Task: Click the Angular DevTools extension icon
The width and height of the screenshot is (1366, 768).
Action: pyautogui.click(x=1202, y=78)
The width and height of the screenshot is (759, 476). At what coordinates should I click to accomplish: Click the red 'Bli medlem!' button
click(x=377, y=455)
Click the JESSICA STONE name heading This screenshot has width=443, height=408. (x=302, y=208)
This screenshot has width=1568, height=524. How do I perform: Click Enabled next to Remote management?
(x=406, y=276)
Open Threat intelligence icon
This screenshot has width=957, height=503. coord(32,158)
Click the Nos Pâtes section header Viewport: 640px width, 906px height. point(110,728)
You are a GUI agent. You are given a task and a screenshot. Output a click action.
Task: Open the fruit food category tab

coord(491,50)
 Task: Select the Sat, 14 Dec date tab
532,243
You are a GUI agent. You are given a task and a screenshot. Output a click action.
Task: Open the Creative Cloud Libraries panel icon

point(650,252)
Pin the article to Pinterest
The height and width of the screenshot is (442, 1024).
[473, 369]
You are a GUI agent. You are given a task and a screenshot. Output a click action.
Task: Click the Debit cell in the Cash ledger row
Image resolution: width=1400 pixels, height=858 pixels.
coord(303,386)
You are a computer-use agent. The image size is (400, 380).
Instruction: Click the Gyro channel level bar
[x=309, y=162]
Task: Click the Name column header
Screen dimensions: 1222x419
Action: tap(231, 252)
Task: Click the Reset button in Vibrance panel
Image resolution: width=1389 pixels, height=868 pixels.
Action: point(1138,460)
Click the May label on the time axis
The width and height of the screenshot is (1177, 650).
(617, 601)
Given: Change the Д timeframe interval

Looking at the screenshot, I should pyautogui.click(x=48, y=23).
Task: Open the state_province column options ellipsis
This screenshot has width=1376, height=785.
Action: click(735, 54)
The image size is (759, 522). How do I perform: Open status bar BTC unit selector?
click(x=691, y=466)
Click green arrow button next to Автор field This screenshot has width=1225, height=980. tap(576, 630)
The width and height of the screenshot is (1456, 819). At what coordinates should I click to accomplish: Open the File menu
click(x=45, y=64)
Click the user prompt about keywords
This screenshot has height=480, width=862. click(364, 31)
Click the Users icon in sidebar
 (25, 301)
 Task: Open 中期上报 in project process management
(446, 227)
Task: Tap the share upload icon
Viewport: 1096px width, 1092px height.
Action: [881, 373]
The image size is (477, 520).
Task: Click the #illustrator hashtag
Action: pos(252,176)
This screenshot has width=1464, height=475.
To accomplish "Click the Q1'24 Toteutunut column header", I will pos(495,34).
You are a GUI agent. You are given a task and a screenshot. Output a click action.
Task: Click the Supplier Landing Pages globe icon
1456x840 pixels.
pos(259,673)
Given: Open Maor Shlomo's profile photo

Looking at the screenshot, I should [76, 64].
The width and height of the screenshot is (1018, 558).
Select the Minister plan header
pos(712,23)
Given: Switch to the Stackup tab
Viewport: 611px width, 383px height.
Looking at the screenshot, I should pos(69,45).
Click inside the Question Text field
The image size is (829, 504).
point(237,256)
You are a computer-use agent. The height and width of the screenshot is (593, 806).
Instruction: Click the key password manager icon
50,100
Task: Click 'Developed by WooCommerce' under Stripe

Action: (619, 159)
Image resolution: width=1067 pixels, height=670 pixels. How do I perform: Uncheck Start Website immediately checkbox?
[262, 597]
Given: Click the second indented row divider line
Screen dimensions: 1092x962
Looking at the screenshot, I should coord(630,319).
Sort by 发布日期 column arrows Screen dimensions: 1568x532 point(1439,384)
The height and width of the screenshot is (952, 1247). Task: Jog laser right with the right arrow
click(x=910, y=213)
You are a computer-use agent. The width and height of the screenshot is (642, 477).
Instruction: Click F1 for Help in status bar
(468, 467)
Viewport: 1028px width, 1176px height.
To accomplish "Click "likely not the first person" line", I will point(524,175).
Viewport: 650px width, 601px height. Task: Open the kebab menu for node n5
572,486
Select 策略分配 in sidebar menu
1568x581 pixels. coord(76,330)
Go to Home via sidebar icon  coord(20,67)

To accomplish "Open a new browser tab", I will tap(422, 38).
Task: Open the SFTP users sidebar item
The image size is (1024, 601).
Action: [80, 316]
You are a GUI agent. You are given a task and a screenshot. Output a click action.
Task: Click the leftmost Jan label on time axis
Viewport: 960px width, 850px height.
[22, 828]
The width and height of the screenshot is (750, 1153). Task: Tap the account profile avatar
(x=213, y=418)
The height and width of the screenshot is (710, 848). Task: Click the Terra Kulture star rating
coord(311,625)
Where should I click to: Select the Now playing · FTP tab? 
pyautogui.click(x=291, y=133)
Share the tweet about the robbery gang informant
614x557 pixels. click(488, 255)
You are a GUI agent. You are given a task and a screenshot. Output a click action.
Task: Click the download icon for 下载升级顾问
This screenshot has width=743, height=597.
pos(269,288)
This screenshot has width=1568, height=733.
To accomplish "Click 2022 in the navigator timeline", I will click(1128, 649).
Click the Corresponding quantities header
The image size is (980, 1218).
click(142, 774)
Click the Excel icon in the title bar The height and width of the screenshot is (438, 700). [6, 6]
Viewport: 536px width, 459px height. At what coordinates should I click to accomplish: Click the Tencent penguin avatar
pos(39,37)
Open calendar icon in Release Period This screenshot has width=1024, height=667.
================================
_What you are asked to do_: For this task, write out exactly the lines of the entries above, starting at the line with "This screenshot has width=1376, height=785." and ending at the line with "Click green arrow", both included, and no others.

_Problem solution_:
This screenshot has width=1376, height=785.
Action: click(735, 54)
The image size is (759, 522). How do I perform: Open status bar BTC unit selector?
click(x=691, y=466)
Click green arrow button next to Автор field This screenshot has width=1225, height=980. tap(576, 630)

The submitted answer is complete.